### Verilen metin
┌──
Pek çok zavallının sandığı gibi şansla zengin olunmuyor (Tolstoy, 2011:120). Neyse Allah tembeli sevmez, zahmetin karşılığını verir. Tembeller, uyuşuklar başaracak değil ya, ben başaracağım. Hele bir sigara daha içeyim (Tolstoy, 2011:122).

Collodi’nin kahramanı Pinokyo ise, çalışması ve başarılı olması gerektiğinin farkındadır. Ancak hem kendi tembelliği, hem de kötü arkadaşları yüzünden bir türlü çalışkan olamaz ve neredeyse başına gelmeyen kötü hadise kalmaz.

- Okula gitmek hoşuna gitmiyorsa, niçin bir sanat öğrenmiyorsun, hiç olmazsa namusunla kazanmak için (Collodi, 2008- 11).

- Bugün hemen okumayı öğrenmek istiyorum okulda. Yarın yazı yazmayı, öbür gün de sayıları öğrenirim. Sonra, becerikliliğimi gösterip çok para kazanırım; kazanacağım ilk parayla babama kumaştan güzel bir ceket yaptırmak istiyorum. Ama ne kumaşı? Bütünüyle altın ve gümüşten bir ceket yaptıracağım ona, düğmesini elmastan. O zavallı babamın gerçekten hakkı bu. Bana kitap almak, beni okutmak için gömlekle kaldı bu sokakta… Ancak babalar böyle özverili olabilir! (Collodi, 2008- 21).

- Biz, diye Tilki yeniden söze başladı, kendi çıkarımız için çalışmıyoruz, biz yalnız başkalarını zengin etmek için çalışıyoruz (Collodi, 2008- 32).

İnsanın namusuyla birkaç kuruş biriktirebilmesi için ya kollarıyla ya da kafasının gücüyle bu parayı kazanmayı bilmesi gerektiğine inanmak zorunda kaldım (Collodi, 2008- 53).

- Hak ettim bunu! Hak ettim! diyordu. Tembellik, serserilik yapmak istedim. Kötü arkadaşlara uydum, bu yüzden de talihsizlik hiç peşimi bırakmıyor. Herkes gibi bir çocuk olsaydım, okumaya, çalışmaya, istekli olsaydım, zavallı babacığımla bir evde kalmış olsaydım, bu saatte, burada, dağ başında bir köylünün bekçi köpekliğini yapıyor olmazdım. Ah, yeniden dünyaya gelebilseydim! Ama çok geç artık, sabır gerek şimdi!(Collodi, 2008- 59).
└──
Çalışma ve tembellik üzerine olan metni, lütfen son cümlesinden sonra gelecek biçimde sürdürün.

### Verilen malzeme
┌──
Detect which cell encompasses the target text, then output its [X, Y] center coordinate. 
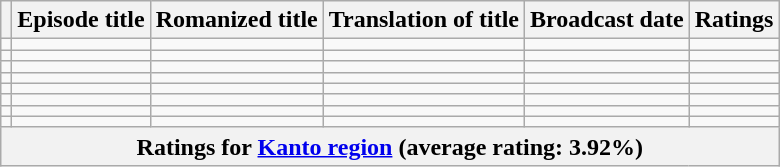
Episode title [81, 20]
Ratings for Kanto region (average rating: 3.92%) [390, 146]
Broadcast date [608, 20]
Translation of title [424, 20]
Ratings [734, 20]
Romanized title [236, 20]
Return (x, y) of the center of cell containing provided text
└──
### Nihai sonuç
Yarım saat yürüdükten sonra, ‘Çalışkan Arılar Köyü’ adında bir köy vardı. Sokaklar, işleri peşinde oraya buraya koşuşan insanlarla doluydu. Herkes çalışıyordu, herkesin yapacak bir işi vardı. Tembel, boş gezen birini mumla arasanız bulamazsınız (Collodi, 2008- 70).

Sadaka istemekten utanıyordu; babası her zaman, yalnız hasta ve yaşlı olanların sadaka istemeye hakkı olduğunu söyledi çünkü. Bu dünyada gerçek yoksullar, yardıma ve acımaya hakkı olanlar, yaşlılık ya da hastalık nedeniyle, ekmeklerini kendi emekleriyle kazanamayacak durumda bulunanlardı yalnız. Bunların dışında herkes çalışmak zorundaydı; çalışmayıp aç kalırlarsa kendilerinin bileceği işti bu (Collodi, 2008- 70).

- İyi çocuklar çalışmayı severler, sense…

- Oğlum, dedi Peri, böyle konuşanların sonu ya hapishane olmuştur, ya hastane. İnsan, varsıl da olsa, yoksul da olsa, bir şeyler yapmak, çalışmak zorundadır bu dünyada. Kendini tembelliğe bırakanların sonu hep kötü olmuştur. Tembellik çok kötü bir hastalıktır; hemen, daha çocukken iyileştirmek gerekir bu hastalığı; büyüdükten sonra iyileşmez artık, yoksa… (Collodi, 2008- 75).

Gerçekten, yılsonu sınavlarında, okulun en çalışkan öğrencisi olmak onurunu kazandı; genel davranışları o kadar övüldü, hoşnutluk verici bulundu (Collodi, 2008- 94).

- Ne önemi var benim için yeni giysinin? Ona yardım edebilmek için, üzerimdeki bu paçavraları da satardım! Git, Salyangoz, çabuk ol. İki gün sonra yine gel buraya, sana birkaç kuruş daha verebileceğimi umarım. Şimdiye kadar babama bakmak için çalıştım; bugünden sonra, iyi Perim’e de bakmak için beş saat daha fazla çalışacağım. Güle güle, Salyangoz, iki gün sonra bekliyorum seni (Collodi, 2008- 137).

Wilde da çalışmanın gerekliliğine ve tembelliğin günah olduğuna vurgu yapar. “‘Şuna bak,’ demiş Değirmenci, ‘amma da tembelsin. Sana el arabamı vereceğimi düşünürsek, daha çok çalışmanı beklerdim. Tembellik büyük bir günahtır.’(Wilde, 2008: 51).

Yabancı eserlerin yazarları da çocuk karakterlerinin çalışmasını ve başarılı olmasını övücü sözlerle dile getirmişlerdir.

-Burada boğa gibi yağlandım ve şiştim, dedi. Tembellik ve rahat bütün iyi niteliklerimi alıp götürdü.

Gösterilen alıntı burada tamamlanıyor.